[About this task] Please read the records below and return each line holding the string "computer".

[Given data]
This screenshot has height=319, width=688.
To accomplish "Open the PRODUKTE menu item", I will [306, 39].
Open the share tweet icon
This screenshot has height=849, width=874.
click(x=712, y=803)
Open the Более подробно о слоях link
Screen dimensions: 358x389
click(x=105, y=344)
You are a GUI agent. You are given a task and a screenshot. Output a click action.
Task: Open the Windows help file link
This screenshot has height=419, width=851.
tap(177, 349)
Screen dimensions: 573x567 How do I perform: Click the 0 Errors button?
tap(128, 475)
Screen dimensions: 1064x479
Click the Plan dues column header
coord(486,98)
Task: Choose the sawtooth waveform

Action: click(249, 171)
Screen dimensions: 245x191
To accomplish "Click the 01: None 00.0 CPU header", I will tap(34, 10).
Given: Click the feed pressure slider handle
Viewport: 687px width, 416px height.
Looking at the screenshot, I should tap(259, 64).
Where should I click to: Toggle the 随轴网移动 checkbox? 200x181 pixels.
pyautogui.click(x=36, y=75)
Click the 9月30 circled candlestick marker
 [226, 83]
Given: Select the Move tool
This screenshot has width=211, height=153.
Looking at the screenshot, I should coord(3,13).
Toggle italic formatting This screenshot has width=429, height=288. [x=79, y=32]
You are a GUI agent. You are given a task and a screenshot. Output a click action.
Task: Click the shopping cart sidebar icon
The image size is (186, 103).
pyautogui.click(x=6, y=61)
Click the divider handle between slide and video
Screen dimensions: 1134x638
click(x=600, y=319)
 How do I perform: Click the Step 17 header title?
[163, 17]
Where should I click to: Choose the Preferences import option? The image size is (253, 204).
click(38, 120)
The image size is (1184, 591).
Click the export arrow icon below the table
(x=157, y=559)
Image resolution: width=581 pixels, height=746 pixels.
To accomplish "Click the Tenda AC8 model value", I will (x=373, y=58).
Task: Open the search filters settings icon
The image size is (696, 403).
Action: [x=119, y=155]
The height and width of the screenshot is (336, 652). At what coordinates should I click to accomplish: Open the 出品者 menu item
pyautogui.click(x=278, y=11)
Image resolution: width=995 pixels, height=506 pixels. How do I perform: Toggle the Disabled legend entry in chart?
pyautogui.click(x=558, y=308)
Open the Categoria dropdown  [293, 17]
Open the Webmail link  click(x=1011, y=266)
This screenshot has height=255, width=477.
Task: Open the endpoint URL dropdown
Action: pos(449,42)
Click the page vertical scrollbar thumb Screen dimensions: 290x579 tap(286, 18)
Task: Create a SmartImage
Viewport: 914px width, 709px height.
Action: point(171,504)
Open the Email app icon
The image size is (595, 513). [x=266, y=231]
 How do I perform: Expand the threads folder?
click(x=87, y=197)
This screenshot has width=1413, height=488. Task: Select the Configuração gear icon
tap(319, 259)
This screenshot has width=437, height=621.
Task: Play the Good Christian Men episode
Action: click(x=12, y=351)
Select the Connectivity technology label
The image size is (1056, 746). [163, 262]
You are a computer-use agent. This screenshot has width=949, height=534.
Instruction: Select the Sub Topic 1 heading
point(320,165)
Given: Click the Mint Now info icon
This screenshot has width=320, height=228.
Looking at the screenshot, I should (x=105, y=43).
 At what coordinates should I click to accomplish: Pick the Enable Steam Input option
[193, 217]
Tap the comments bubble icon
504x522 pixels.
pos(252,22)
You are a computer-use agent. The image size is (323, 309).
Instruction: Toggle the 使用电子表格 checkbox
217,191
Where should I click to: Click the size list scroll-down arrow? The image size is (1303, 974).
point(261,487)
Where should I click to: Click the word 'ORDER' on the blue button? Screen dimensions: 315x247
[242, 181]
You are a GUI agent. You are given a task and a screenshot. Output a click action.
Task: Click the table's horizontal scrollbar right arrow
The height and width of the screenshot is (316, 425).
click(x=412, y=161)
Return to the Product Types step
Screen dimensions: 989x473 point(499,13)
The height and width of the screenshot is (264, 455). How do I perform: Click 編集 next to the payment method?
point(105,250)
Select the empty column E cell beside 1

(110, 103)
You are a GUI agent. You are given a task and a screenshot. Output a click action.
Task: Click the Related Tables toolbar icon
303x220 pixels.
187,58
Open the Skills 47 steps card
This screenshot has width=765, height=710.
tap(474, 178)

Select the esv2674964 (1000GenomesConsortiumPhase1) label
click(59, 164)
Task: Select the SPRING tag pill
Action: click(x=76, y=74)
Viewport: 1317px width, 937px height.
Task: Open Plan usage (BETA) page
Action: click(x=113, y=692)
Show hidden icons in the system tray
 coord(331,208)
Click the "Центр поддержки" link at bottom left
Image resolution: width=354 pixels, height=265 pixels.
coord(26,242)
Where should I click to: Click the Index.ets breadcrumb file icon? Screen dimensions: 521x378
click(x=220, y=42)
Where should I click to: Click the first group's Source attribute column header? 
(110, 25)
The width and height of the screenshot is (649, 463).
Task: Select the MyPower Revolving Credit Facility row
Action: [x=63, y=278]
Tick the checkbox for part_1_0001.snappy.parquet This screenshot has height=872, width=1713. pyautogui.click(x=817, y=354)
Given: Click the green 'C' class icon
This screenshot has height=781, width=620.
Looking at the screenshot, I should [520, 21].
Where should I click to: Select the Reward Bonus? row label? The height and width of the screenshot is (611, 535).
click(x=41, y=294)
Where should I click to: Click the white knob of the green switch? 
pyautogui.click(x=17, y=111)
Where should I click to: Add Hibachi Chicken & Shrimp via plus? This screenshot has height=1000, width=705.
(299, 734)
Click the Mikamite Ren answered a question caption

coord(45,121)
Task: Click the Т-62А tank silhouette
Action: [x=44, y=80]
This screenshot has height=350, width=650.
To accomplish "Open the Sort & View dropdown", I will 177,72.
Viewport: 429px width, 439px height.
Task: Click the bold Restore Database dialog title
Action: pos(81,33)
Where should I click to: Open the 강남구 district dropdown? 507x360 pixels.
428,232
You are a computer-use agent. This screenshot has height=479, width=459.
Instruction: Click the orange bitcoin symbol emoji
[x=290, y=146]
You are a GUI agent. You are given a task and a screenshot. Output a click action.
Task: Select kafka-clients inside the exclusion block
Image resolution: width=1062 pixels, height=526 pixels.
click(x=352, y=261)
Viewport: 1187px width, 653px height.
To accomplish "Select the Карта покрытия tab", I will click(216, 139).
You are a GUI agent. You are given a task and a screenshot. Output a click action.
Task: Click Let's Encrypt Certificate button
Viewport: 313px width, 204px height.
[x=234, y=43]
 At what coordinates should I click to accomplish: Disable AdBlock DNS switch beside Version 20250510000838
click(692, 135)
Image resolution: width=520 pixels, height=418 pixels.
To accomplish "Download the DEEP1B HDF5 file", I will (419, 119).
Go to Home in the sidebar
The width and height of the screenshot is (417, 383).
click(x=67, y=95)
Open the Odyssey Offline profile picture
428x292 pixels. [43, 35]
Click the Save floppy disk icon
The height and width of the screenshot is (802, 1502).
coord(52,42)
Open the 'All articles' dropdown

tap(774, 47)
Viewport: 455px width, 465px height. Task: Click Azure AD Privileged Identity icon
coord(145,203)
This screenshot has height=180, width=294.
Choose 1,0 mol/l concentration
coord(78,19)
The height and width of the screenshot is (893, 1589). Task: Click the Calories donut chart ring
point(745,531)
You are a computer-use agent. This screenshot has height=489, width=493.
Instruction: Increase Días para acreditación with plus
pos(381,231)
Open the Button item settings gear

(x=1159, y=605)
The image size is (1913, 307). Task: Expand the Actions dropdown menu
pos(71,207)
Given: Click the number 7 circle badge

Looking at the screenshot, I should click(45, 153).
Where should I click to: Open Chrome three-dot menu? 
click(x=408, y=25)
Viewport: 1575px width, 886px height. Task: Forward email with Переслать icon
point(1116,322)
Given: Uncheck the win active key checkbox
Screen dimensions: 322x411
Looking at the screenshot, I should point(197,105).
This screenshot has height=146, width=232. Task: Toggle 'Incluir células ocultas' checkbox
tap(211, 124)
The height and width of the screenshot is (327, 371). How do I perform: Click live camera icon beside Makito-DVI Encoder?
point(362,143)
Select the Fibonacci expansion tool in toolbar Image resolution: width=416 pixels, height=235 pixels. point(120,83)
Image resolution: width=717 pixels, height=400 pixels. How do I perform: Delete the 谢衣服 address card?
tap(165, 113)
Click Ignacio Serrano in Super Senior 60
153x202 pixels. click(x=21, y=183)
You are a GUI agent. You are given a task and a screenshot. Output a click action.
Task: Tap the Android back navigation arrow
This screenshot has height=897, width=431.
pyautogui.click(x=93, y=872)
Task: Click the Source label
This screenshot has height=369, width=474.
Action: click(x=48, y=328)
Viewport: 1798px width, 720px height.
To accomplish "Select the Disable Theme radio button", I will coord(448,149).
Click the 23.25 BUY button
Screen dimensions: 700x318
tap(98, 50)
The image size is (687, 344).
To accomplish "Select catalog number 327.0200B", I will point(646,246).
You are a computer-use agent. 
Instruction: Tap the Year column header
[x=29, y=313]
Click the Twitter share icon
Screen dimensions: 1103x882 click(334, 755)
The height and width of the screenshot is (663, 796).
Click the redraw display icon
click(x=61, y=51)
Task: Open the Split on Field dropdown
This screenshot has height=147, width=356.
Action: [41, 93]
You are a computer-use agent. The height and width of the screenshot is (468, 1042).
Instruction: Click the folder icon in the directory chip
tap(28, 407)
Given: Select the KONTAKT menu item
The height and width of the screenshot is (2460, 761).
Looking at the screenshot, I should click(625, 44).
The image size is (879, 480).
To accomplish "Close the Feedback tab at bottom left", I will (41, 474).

[Exercise answer]
You are a computer-use agent. This screenshot has width=949, height=534.
You are a computer-use agent. The image size is (323, 309).
You are a computer-use agent. This screenshot has height=479, width=459.
You are a computer-use agent. This screenshot has height=489, width=493.
You are a computer-use agent. 
You are a computer-use agent. The height and width of the screenshot is (468, 1042).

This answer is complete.